Introduction to laser drilling technology

Laser drilling is a laser processing technology that uses a pulsed heat source with high power density and a short stay (lower than laser cutting) for drilling. The formation of the aperture can be achieved by a single pulse or multiple pulses. Compared with traditional drilling technologies such as mechanical drilling, electrochemistry and electric spark discharge, laser drilling is a more economical drilling technology when processing shallow holes. Although the laser heat source based on the cutting design can also be used for drilling, it is more effective to use the laser heat source based on the drilling design. At the same time, this high-power, repeatable pulsed laser can realize laser cutting by processing a series of closely connected small holes. Generally speaking, the diameter of laser drilling is generally between 0.075 and 1.5 mm. (0.003～0.060 inches).

The small holes prepared by the laser are clean and accompanied by a small amount of recast layer, which means that the molten metal may adhere to the inner wall of the small holes during the drilling process. When a larger aperture is required, laser beam drilling technology in cutting mode is needed to obtain the required aperture. In the punching process, first use the punching mode to prepare small holes of sufficient size, so that the subsequent cutting process starts from here. The drilling or penetration process requires a repetitive pulsed laser beam with high peak power and high air pressure. After the workpiece penetrates, the laser beam reduces the peak power or even transforms into a pulseless mode to achieve cutting.

The solid-state laser has a short wavelength and can achieve high-intensity pulse output, so it is more suitable for laser drilling, such as Nd:YAG laser, Nd:glass laser and Nd:ruby laser. In engineering applications, Nd:YAG lasers are often used for laser drilling of metal materials (as shown in Figure 1). CO2 lasers are commonly used to open holes in non-metallic materials, such as ceramics, composites, plastics or rubber.
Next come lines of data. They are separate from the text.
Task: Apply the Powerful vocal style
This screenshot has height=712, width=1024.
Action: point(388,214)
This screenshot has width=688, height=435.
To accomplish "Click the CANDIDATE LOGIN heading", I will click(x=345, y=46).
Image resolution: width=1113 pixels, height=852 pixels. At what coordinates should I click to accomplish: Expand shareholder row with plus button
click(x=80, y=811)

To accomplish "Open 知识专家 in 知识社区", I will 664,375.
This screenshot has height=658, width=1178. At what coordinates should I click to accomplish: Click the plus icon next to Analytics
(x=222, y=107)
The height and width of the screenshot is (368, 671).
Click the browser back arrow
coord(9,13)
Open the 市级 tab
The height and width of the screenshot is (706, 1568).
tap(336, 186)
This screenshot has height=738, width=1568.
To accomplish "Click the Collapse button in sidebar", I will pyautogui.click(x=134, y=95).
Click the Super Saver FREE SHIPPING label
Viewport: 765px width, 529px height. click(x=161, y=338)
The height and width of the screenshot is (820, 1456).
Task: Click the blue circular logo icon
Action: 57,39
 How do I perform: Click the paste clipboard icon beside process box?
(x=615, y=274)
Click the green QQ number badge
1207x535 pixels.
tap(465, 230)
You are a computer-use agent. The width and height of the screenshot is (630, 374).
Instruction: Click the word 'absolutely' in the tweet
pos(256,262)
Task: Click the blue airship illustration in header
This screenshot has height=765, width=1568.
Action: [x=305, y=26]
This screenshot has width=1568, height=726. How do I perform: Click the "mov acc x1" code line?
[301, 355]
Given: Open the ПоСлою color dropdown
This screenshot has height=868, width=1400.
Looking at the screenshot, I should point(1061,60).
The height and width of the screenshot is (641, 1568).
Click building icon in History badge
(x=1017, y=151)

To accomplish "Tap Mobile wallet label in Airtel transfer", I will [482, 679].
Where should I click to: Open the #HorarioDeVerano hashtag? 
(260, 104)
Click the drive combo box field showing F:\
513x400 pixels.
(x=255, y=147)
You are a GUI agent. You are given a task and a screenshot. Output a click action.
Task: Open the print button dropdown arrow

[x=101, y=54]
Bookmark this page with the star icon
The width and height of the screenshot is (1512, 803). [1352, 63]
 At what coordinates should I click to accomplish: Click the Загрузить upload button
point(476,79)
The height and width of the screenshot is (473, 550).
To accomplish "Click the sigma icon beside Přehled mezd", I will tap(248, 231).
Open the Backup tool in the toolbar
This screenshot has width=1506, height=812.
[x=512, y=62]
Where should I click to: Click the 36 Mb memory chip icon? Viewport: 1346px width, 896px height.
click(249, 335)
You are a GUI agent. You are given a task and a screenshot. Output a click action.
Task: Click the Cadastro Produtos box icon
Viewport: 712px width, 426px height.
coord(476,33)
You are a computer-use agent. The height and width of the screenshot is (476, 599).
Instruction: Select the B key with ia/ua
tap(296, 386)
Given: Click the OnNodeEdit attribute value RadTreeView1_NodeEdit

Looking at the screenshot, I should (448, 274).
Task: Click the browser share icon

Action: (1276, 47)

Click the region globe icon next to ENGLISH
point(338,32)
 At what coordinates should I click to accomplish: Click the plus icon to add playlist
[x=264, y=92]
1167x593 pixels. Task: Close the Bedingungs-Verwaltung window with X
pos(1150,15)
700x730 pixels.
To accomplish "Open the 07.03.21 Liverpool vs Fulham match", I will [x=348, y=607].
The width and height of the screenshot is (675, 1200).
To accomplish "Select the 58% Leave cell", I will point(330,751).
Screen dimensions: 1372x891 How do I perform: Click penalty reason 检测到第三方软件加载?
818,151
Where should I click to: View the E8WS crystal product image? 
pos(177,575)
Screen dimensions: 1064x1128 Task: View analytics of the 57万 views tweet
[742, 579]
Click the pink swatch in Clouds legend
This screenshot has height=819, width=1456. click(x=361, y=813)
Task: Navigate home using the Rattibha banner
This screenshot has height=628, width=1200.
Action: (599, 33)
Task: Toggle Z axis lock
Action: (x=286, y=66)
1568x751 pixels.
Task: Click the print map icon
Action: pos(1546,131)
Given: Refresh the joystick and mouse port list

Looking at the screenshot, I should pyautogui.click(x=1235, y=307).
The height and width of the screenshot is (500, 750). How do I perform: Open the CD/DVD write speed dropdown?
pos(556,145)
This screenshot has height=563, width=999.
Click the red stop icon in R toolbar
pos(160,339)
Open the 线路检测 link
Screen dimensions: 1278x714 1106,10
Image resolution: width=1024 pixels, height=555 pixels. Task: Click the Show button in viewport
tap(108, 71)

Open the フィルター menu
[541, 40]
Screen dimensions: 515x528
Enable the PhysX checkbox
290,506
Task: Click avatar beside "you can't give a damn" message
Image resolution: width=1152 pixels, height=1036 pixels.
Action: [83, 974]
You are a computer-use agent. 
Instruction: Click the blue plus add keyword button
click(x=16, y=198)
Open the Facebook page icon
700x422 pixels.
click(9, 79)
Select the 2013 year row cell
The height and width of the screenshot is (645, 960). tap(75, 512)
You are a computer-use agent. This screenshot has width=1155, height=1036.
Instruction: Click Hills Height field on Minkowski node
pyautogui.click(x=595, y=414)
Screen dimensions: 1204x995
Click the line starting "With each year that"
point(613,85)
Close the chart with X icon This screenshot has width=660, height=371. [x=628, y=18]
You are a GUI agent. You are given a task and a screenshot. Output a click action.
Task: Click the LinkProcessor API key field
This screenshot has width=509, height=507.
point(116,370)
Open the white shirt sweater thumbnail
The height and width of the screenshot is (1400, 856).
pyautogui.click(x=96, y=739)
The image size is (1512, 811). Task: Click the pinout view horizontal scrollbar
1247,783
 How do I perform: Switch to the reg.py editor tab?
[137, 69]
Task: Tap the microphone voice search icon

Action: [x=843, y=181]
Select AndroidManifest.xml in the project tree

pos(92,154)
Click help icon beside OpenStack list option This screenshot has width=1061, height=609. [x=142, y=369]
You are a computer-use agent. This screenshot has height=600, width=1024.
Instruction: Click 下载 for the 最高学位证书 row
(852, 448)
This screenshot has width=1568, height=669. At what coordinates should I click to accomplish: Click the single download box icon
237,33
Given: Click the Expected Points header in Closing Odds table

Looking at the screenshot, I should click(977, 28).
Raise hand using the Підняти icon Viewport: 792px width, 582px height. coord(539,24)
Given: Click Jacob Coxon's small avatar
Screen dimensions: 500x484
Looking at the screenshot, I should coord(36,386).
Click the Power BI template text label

Laser drilling of metal materials requires a pulsed laser, and the beam focus power density must be above 10^5 W/mm^2 (6.5 W/in.^2 × 10^7 W/in.^2). During the cutting process, the focused beam hits the surface of the material, the material is melted and volatilized, and the molten and vaporized metal will be ejected, thereby forming a hole in the workpiece. Generally speaking, the depth of the laser opening is generally 6 times the aperture. For laser drilling of thick-walled parts, multiple pulses may be required to achieve complete penetration of the material. The laser drilling technology can reach up to 25mm thick material drilling.

Focusing of the laser beam

In the laser drilling mode, it is necessary to use a short focal length lens to focus the high peak power beam of the pulsed laser onto a spot of the order of 0.6 mm in diameter to achieve the power density level required for drilling.

The low divergence of the laser beam can be achieved by a specific laser resonator. During the drilling process, the laser beam with low divergence changes the reflection and propagation of the beam during work, thereby improving the quality and depth of the drilling. The beam diameter can be controlled by changing the aperture of the focusing device. Therefore, the aperture can be used to increase the energy density of the focused beam and increase the intensity distribution of the beam. These principles have certain reference significance for the application of laser drilling.

        Figure 1: Using Nd:YAG laser to open lubricating holes on the piston rod of the engine

Advantages of laser drilling technology

Laser drilling has most of the advantages of laser cutting. When the required hole diameter is less than 0.5 mm (0.020 inch), laser drilling is particularly advantageous, and when opening a hole in an area that cannot be accessed by conventional tools, the laser beam can be achieved by only forming a certain angle between the beam and the surface of the material. Intake and punching can effectively avoid the occurrence of crushing incidents caused by structural interference during mechanical processing.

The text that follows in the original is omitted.